__SOURCE DATA__.
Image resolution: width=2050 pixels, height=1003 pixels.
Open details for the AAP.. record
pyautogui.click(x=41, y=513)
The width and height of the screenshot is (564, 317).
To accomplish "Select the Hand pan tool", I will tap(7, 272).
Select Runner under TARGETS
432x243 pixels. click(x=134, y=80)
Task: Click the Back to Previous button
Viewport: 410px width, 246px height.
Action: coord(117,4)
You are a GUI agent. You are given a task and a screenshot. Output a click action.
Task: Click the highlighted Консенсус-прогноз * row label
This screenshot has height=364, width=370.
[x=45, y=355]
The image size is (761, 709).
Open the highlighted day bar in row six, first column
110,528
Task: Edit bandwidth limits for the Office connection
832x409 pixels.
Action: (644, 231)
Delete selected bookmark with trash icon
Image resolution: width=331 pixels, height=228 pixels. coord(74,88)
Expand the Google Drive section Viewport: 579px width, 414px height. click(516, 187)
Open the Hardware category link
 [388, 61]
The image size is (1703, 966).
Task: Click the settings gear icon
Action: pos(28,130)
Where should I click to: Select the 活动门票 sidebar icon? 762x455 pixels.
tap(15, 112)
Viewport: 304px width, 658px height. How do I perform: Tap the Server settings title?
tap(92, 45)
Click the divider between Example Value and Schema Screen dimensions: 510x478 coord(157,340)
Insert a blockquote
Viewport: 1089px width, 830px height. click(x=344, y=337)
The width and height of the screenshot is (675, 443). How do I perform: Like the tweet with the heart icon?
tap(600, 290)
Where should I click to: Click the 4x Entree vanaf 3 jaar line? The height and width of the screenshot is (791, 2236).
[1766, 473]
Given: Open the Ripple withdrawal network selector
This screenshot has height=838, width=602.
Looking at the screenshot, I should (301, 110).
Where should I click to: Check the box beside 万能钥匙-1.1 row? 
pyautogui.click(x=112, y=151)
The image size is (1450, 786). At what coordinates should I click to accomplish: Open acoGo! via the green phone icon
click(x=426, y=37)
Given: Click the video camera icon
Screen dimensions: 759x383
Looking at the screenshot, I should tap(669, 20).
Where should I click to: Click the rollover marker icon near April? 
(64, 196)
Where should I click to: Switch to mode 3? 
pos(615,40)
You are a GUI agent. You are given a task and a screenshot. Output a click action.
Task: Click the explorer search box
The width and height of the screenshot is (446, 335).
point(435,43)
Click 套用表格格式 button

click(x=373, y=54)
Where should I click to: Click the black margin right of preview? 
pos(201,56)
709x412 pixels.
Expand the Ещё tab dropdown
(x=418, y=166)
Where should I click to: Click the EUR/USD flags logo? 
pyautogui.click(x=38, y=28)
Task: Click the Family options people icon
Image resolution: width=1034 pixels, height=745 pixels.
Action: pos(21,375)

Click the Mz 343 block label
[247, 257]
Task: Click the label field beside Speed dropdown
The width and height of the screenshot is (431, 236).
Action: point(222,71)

__WHAT IS REQUIRED__. The answer is the full set of records, printed exactly as given.

__RESPONSE AREA__.
Image resolution: width=2050 pixels, height=1003 pixels.
Open details for the AAP.. record
pyautogui.click(x=41, y=513)
The width and height of the screenshot is (564, 317).
To accomplish "Select the Hand pan tool", I will tap(7, 272).
Select Runner under TARGETS
432x243 pixels. click(x=134, y=80)
Task: Click the Back to Previous button
Viewport: 410px width, 246px height.
Action: coord(117,4)
You are a GUI agent. You are given a task and a screenshot. Output a click action.
Task: Click the highlighted Консенсус-прогноз * row label
This screenshot has height=364, width=370.
[x=45, y=355]
The image size is (761, 709).
Open the highlighted day bar in row six, first column
110,528
Task: Edit bandwidth limits for the Office connection
832x409 pixels.
Action: (644, 231)
Delete selected bookmark with trash icon
Image resolution: width=331 pixels, height=228 pixels. coord(74,88)
Expand the Google Drive section Viewport: 579px width, 414px height. click(516, 187)
Open the Hardware category link
 [388, 61]
The image size is (1703, 966).
Task: Click the settings gear icon
Action: pos(28,130)
Where should I click to: Select the 活动门票 sidebar icon? 762x455 pixels.
tap(15, 112)
Viewport: 304px width, 658px height. How do I perform: Tap the Server settings title?
tap(92, 45)
Click the divider between Example Value and Schema Screen dimensions: 510x478 coord(157,340)
Insert a blockquote
Viewport: 1089px width, 830px height. click(x=344, y=337)
The width and height of the screenshot is (675, 443). How do I perform: Like the tweet with the heart icon?
tap(600, 290)
Where should I click to: Click the 4x Entree vanaf 3 jaar line? The height and width of the screenshot is (791, 2236).
[1766, 473]
Given: Open the Ripple withdrawal network selector
This screenshot has height=838, width=602.
Looking at the screenshot, I should (301, 110).
Where should I click to: Check the box beside 万能钥匙-1.1 row? 
pyautogui.click(x=112, y=151)
The image size is (1450, 786). At what coordinates should I click to accomplish: Open acoGo! via the green phone icon
click(x=426, y=37)
Given: Click the video camera icon
Screen dimensions: 759x383
Looking at the screenshot, I should tap(669, 20).
Where should I click to: Click the rollover marker icon near April? 
(64, 196)
Where should I click to: Switch to mode 3? 
pos(615,40)
You are a GUI agent. You are given a task and a screenshot. Output a click action.
Task: Click the explorer search box
The width and height of the screenshot is (446, 335).
point(435,43)
Click 套用表格格式 button

click(x=373, y=54)
Where should I click to: Click the black margin right of preview? 
pos(201,56)
709x412 pixels.
Expand the Ещё tab dropdown
(x=418, y=166)
Where should I click to: Click the EUR/USD flags logo? 
pyautogui.click(x=38, y=28)
Task: Click the Family options people icon
Image resolution: width=1034 pixels, height=745 pixels.
Action: pos(21,375)

Click the Mz 343 block label
[247, 257]
Task: Click the label field beside Speed dropdown
The width and height of the screenshot is (431, 236).
Action: point(222,71)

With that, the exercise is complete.